What is needed is an exact copy of the line where "Task: Click the 売上 column header" appears plus every later line in the material.

------------------------------------------------

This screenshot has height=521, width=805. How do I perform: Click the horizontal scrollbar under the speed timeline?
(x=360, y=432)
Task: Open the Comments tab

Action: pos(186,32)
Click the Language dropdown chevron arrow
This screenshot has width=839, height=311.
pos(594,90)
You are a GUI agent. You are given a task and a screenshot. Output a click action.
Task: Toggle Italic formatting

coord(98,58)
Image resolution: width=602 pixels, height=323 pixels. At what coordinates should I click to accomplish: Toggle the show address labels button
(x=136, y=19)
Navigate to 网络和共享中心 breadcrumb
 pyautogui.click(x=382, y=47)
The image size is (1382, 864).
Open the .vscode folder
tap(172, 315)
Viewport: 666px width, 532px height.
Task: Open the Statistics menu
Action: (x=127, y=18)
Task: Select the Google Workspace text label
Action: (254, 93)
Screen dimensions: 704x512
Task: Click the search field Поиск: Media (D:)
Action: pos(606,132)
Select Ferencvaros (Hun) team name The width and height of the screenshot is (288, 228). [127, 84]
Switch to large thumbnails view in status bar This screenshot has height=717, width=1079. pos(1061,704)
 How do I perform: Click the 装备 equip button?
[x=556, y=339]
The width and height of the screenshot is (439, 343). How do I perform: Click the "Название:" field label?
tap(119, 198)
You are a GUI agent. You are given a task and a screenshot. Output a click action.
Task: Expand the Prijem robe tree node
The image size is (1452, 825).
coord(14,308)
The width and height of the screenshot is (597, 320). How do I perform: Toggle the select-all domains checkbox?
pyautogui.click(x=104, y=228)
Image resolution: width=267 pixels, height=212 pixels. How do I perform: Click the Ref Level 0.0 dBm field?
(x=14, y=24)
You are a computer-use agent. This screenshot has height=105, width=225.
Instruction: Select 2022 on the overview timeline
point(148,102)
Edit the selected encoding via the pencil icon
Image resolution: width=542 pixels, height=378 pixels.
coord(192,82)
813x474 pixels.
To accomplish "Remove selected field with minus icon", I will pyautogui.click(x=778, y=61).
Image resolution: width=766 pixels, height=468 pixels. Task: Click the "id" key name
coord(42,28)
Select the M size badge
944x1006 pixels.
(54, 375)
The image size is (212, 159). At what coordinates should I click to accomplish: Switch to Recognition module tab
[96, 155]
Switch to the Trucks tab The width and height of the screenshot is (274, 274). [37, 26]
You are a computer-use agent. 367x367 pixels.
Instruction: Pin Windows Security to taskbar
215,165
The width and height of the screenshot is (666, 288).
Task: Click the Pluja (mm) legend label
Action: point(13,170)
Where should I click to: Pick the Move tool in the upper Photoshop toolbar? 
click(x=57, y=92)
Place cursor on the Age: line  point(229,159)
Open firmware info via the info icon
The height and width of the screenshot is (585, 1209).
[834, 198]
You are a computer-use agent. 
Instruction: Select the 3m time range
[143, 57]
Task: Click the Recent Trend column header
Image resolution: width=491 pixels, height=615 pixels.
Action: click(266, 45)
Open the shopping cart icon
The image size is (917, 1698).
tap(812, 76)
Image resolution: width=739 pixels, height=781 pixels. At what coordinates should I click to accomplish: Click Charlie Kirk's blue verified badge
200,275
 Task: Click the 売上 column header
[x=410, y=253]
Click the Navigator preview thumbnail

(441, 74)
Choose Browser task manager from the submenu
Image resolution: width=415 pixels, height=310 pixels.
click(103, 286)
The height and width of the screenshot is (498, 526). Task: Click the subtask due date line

------------------------------------------------

**ANSWER SPACE:**
 Task: Click the 売上 column header
[x=410, y=253]
Click the Navigator preview thumbnail

(441, 74)
Choose Browser task manager from the submenu
Image resolution: width=415 pixels, height=310 pixels.
click(103, 286)
The height and width of the screenshot is (498, 526). Task: Click the subtask due date line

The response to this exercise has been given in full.